In an interview with the Inquirer in April 2017, Figgs described moving to Brewerytown in the 1960s – not long after the city’s race riots – and settling into a neighborhood grappling with massive disinvestment and poverty. Eventually, as the area’s real estate market heated up, becoming one of the hottest markets in the city, Figgs found consistent work as a contractor, he said at the time, working with both large and small developers on new projects.

“I’ve done projects in Brewerytown because I’m a black contractor and I live in the 19121 zip code,” Figgs said in the interview. “Most of these guys give me work because I’ve been in the neighborhood for so long and it looks good when people see me with them and talking to them.”

Yet the gentrification in his neighborhood was not lost on him, he said, and he found himself often excited by the work he was receiving as a result of the real estate boom, but upset to see African American friends and relatives at risk of displacement as wealthier and whiter residents moved in.

That kind of concern for those around him, friends and relatives said, made him more than just a well-known contractor in his community.

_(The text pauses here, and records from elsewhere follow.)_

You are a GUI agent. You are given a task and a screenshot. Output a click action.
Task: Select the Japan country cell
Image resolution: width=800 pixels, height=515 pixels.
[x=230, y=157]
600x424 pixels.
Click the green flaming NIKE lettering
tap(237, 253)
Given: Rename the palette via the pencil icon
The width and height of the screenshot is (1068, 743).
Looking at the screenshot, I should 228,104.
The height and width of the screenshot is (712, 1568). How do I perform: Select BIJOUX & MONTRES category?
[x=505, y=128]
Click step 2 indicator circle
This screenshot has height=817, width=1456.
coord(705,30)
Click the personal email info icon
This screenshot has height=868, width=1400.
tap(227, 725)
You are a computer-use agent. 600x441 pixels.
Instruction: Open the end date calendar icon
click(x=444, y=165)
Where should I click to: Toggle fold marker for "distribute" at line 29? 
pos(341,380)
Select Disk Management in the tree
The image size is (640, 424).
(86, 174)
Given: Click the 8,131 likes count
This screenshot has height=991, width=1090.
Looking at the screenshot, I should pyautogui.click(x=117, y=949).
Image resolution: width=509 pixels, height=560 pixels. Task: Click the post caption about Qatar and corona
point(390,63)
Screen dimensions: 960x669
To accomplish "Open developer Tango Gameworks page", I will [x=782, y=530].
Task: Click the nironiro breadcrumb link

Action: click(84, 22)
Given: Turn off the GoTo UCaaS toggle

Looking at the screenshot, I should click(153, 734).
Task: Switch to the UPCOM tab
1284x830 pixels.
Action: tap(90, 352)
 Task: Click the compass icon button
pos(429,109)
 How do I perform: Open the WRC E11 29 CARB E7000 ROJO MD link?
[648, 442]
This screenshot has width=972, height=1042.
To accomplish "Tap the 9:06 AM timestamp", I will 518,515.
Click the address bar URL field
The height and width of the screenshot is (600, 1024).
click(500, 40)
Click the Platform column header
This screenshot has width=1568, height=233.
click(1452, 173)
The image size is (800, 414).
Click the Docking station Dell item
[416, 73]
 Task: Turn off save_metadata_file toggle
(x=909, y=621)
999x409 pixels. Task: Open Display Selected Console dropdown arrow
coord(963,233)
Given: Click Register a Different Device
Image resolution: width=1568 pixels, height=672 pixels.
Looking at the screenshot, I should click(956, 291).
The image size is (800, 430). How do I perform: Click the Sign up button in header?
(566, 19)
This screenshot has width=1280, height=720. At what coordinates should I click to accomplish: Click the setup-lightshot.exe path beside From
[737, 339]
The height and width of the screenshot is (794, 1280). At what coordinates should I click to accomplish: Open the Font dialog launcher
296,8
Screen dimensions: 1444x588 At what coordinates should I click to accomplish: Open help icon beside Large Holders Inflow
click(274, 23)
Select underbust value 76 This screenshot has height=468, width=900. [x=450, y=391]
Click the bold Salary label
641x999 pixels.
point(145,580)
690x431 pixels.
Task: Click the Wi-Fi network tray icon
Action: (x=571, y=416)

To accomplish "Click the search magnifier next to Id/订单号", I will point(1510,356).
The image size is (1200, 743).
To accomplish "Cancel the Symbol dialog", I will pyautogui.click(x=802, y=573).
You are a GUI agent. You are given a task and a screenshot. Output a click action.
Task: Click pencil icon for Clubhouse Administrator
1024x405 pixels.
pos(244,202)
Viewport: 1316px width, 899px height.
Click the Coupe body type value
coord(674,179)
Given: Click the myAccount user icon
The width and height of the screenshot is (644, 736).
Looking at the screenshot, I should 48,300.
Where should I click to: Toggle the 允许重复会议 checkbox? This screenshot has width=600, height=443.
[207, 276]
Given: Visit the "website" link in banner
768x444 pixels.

“He would give you the shirt off his back to help a person,” said Shawn Speedwell, 55, who grew up with Figgs in Brewerytown. “Damn hard worker, damn good worker. He knew his job.”

Figgs’ older sister, Ann Baker, reached by phone Monday, agreed.

“He liked to entertain family and friends and have company over, and he loved his [four children] and loved his [two] grandkids,” Baker said. “He was responsible. He had a wonderful work ethic. Really able to do a lot physical and manual labor unlike anyone else I knew that was his age.”

And those who knew him best, she said, knew he loved a good steak. For dinner on his 59th birthday Sunday, surrounded by his children and grandchildren at Morton’s The Steakhouse in the King of Prussia Mall, he ordered a ribeye – his favorite – and celebrated another year.